Task instructions: Reproduce the records word for word, starting at the line that contains "Open the Activity" and continuing through the last line of the records.

### Data provided ###

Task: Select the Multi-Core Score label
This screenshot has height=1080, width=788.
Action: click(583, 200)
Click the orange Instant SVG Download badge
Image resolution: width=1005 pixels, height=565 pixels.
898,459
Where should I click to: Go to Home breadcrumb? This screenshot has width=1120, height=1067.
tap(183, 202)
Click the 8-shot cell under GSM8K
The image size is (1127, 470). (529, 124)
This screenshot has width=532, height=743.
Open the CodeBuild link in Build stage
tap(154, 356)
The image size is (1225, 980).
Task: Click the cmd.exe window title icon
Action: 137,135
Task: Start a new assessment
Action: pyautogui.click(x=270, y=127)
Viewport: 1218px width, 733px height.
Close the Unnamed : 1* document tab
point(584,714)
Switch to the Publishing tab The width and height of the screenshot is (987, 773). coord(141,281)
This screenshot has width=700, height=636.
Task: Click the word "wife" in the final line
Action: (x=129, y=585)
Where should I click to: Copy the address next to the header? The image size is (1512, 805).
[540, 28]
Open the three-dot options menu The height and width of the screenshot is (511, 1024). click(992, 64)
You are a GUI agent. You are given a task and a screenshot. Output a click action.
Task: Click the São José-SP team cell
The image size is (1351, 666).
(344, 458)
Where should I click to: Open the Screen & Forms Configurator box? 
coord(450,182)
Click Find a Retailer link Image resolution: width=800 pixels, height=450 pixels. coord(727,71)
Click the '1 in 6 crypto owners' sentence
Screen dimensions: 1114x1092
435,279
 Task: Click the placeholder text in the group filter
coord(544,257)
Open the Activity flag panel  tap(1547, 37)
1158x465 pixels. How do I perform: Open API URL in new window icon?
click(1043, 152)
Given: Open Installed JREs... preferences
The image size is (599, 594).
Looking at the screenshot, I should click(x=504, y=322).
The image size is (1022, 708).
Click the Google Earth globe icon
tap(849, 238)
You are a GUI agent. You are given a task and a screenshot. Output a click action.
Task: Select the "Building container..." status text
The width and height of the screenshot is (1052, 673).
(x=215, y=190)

###

Complete answer:
Open the Activity flag panel  tap(1547, 37)
1158x465 pixels. How do I perform: Open API URL in new window icon?
click(1043, 152)
Given: Open Installed JREs... preferences
The image size is (599, 594).
Looking at the screenshot, I should click(x=504, y=322).
The image size is (1022, 708).
Click the Google Earth globe icon
tap(849, 238)
You are a GUI agent. You are given a task and a screenshot. Output a click action.
Task: Select the "Building container..." status text
The width and height of the screenshot is (1052, 673).
(x=215, y=190)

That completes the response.